--- PROBLEM STATEMENT ---
For each record that follows, write out an identical copy.

RECORDS FOR THIS TASK: Begin

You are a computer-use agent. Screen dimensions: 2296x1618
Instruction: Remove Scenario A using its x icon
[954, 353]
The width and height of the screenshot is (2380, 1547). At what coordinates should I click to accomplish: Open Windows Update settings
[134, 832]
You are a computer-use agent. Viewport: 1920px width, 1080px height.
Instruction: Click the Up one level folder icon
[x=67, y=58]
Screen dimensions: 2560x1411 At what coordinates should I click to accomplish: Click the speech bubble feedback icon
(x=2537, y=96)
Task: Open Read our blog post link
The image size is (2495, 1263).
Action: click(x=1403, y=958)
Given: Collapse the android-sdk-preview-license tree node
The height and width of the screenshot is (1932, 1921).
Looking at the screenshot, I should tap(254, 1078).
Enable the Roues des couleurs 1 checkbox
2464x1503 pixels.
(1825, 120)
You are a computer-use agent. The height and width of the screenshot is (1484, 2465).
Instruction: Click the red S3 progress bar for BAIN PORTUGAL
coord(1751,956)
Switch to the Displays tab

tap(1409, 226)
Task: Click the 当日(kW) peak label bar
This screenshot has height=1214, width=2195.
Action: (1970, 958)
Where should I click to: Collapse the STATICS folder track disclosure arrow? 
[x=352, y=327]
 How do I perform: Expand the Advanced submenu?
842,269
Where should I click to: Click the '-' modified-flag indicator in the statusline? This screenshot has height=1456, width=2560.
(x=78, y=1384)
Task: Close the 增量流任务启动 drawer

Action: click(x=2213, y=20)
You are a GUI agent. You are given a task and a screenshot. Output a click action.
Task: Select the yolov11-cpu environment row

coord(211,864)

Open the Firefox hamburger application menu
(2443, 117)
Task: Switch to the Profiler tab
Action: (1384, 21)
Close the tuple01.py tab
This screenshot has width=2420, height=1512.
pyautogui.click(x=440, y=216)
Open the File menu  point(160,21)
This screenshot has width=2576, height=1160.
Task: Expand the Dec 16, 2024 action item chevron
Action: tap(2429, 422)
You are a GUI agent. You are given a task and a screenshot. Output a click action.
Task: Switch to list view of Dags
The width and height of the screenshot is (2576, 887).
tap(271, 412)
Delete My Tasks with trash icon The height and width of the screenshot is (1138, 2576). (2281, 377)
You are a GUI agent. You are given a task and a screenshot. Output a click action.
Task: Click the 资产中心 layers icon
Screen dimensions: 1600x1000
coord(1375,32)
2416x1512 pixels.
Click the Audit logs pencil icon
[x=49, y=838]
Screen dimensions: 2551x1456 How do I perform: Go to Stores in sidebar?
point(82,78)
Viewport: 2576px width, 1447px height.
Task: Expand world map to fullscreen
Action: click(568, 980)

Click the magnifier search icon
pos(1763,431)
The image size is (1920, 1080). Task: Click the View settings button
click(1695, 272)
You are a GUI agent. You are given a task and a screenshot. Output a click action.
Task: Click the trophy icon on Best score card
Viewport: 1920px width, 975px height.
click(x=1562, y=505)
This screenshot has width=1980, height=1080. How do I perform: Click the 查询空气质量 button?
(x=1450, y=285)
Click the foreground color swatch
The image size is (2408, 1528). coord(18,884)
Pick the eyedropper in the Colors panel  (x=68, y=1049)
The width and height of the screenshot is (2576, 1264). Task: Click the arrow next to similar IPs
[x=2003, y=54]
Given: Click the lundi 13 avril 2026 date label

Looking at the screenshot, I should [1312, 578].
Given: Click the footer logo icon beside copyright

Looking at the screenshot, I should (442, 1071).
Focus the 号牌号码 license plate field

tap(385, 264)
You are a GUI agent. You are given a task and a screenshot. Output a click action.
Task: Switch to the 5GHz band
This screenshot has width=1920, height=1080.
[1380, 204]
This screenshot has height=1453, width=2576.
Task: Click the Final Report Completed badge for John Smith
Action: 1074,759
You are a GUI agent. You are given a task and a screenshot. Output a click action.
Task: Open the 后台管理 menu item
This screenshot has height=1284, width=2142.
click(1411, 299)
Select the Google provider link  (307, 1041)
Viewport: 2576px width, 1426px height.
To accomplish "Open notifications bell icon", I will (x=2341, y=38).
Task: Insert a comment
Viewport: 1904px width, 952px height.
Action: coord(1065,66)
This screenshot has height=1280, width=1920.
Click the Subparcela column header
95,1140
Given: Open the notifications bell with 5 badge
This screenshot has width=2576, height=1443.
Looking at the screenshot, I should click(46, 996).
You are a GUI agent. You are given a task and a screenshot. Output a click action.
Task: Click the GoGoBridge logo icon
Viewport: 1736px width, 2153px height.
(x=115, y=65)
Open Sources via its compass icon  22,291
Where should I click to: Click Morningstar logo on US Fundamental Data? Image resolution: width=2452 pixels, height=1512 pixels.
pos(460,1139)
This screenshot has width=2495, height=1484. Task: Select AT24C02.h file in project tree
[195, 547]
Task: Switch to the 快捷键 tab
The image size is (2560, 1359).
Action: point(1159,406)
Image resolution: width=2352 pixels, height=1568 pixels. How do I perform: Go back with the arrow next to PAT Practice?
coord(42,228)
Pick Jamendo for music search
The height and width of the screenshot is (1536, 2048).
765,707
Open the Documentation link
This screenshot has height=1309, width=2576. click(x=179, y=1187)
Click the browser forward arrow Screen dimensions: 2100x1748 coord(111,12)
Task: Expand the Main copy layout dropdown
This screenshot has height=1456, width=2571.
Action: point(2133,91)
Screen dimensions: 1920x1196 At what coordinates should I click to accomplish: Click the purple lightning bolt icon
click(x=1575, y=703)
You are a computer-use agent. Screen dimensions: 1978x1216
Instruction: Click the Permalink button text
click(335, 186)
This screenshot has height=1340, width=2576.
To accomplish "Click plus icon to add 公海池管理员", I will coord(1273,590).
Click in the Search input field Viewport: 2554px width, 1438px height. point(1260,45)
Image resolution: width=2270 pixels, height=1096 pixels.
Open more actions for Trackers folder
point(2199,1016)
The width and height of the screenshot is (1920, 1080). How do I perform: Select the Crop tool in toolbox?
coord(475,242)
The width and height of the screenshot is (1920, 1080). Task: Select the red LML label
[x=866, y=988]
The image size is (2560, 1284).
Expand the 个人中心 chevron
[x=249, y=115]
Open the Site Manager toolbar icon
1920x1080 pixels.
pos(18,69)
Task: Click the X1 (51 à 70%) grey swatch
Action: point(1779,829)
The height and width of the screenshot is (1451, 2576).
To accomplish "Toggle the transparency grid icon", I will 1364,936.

RECORDS FOR THIS TASK: End

--- EXERCISE OUTPUT ---
You are a computer-use agent. Screen dimensions: 2296x1618
Instruction: Remove Scenario A using its x icon
[954, 353]
The width and height of the screenshot is (2380, 1547). At what coordinates should I click to accomplish: Open Windows Update settings
[134, 832]
You are a computer-use agent. Viewport: 1920px width, 1080px height.
Instruction: Click the Up one level folder icon
[x=67, y=58]
Screen dimensions: 2560x1411 At what coordinates should I click to accomplish: Click the speech bubble feedback icon
(x=2537, y=96)
Task: Open Read our blog post link
The image size is (2495, 1263).
Action: click(x=1403, y=958)
Given: Collapse the android-sdk-preview-license tree node
The height and width of the screenshot is (1932, 1921).
Looking at the screenshot, I should tap(254, 1078).
Enable the Roues des couleurs 1 checkbox
2464x1503 pixels.
(1825, 120)
You are a computer-use agent. The height and width of the screenshot is (1484, 2465).
Instruction: Click the red S3 progress bar for BAIN PORTUGAL
coord(1751,956)
Switch to the Displays tab

tap(1409, 226)
Task: Click the 当日(kW) peak label bar
This screenshot has height=1214, width=2195.
Action: (1970, 958)
Where should I click to: Collapse the STATICS folder track disclosure arrow? 
[x=352, y=327]
 How do I perform: Expand the Advanced submenu?
842,269
Where should I click to: Click the '-' modified-flag indicator in the statusline? This screenshot has height=1456, width=2560.
(x=78, y=1384)
Task: Close the 增量流任务启动 drawer

Action: click(x=2213, y=20)
You are a GUI agent. You are given a task and a screenshot. Output a click action.
Task: Select the yolov11-cpu environment row

coord(211,864)

Open the Firefox hamburger application menu
(2443, 117)
Task: Switch to the Profiler tab
Action: (1384, 21)
Close the tuple01.py tab
This screenshot has width=2420, height=1512.
pyautogui.click(x=440, y=216)
Open the File menu  point(160,21)
This screenshot has width=2576, height=1160.
Task: Expand the Dec 16, 2024 action item chevron
Action: tap(2429, 422)
You are a GUI agent. You are given a task and a screenshot. Output a click action.
Task: Switch to list view of Dags
The width and height of the screenshot is (2576, 887).
tap(271, 412)
Delete My Tasks with trash icon The height and width of the screenshot is (1138, 2576). (2281, 377)
You are a GUI agent. You are given a task and a screenshot. Output a click action.
Task: Click the 资产中心 layers icon
Screen dimensions: 1600x1000
coord(1375,32)
2416x1512 pixels.
Click the Audit logs pencil icon
[x=49, y=838]
Screen dimensions: 2551x1456 How do I perform: Go to Stores in sidebar?
point(82,78)
Viewport: 2576px width, 1447px height.
Task: Expand world map to fullscreen
Action: click(568, 980)

Click the magnifier search icon
pos(1763,431)
The image size is (1920, 1080). Task: Click the View settings button
click(1695, 272)
You are a GUI agent. You are given a task and a screenshot. Output a click action.
Task: Click the trophy icon on Best score card
Viewport: 1920px width, 975px height.
click(x=1562, y=505)
This screenshot has width=1980, height=1080. How do I perform: Click the 查询空气质量 button?
(x=1450, y=285)
Click the foreground color swatch
The image size is (2408, 1528). coord(18,884)
Pick the eyedropper in the Colors panel  (x=68, y=1049)
The width and height of the screenshot is (2576, 1264). Task: Click the arrow next to similar IPs
[x=2003, y=54]
Given: Click the lundi 13 avril 2026 date label

Looking at the screenshot, I should [1312, 578].
Given: Click the footer logo icon beside copyright

Looking at the screenshot, I should (442, 1071).
Focus the 号牌号码 license plate field

tap(385, 264)
You are a GUI agent. You are given a task and a screenshot. Output a click action.
Task: Switch to the 5GHz band
This screenshot has width=1920, height=1080.
[1380, 204]
This screenshot has height=1453, width=2576.
Task: Click the Final Report Completed badge for John Smith
Action: 1074,759
You are a GUI agent. You are given a task and a screenshot. Output a click action.
Task: Open the 后台管理 menu item
This screenshot has height=1284, width=2142.
click(1411, 299)
Select the Google provider link  (307, 1041)
Viewport: 2576px width, 1426px height.
To accomplish "Open notifications bell icon", I will (x=2341, y=38).
Task: Insert a comment
Viewport: 1904px width, 952px height.
Action: coord(1065,66)
This screenshot has height=1280, width=1920.
Click the Subparcela column header
95,1140
Given: Open the notifications bell with 5 badge
This screenshot has width=2576, height=1443.
Looking at the screenshot, I should click(46, 996).
You are a GUI agent. You are given a task and a screenshot. Output a click action.
Task: Click the GoGoBridge logo icon
Viewport: 1736px width, 2153px height.
(x=115, y=65)
Open Sources via its compass icon  22,291
Where should I click to: Click Morningstar logo on US Fundamental Data? Image resolution: width=2452 pixels, height=1512 pixels.
pos(460,1139)
This screenshot has width=2495, height=1484. Task: Select AT24C02.h file in project tree
[195, 547]
Task: Switch to the 快捷键 tab
The image size is (2560, 1359).
Action: point(1159,406)
Image resolution: width=2352 pixels, height=1568 pixels. How do I perform: Go back with the arrow next to PAT Practice?
coord(42,228)
Pick Jamendo for music search
The height and width of the screenshot is (1536, 2048).
765,707
Open the Documentation link
This screenshot has height=1309, width=2576. click(x=179, y=1187)
Click the browser forward arrow Screen dimensions: 2100x1748 coord(111,12)
Task: Expand the Main copy layout dropdown
This screenshot has height=1456, width=2571.
Action: point(2133,91)
Screen dimensions: 1920x1196 At what coordinates should I click to accomplish: Click the purple lightning bolt icon
click(x=1575, y=703)
You are a computer-use agent. Screen dimensions: 1978x1216
Instruction: Click the Permalink button text
click(335, 186)
This screenshot has height=1340, width=2576.
To accomplish "Click plus icon to add 公海池管理员", I will coord(1273,590).
Click in the Search input field Viewport: 2554px width, 1438px height. point(1260,45)
Image resolution: width=2270 pixels, height=1096 pixels.
Open more actions for Trackers folder
point(2199,1016)
The width and height of the screenshot is (1920, 1080). How do I perform: Select the Crop tool in toolbox?
coord(475,242)
The width and height of the screenshot is (1920, 1080). Task: Select the red LML label
[x=866, y=988]
The image size is (2560, 1284).
Expand the 个人中心 chevron
[x=249, y=115]
Open the Site Manager toolbar icon
1920x1080 pixels.
pos(18,69)
Task: Click the X1 (51 à 70%) grey swatch
Action: point(1779,829)
The height and width of the screenshot is (1451, 2576).
To accomplish "Toggle the transparency grid icon", I will 1364,936.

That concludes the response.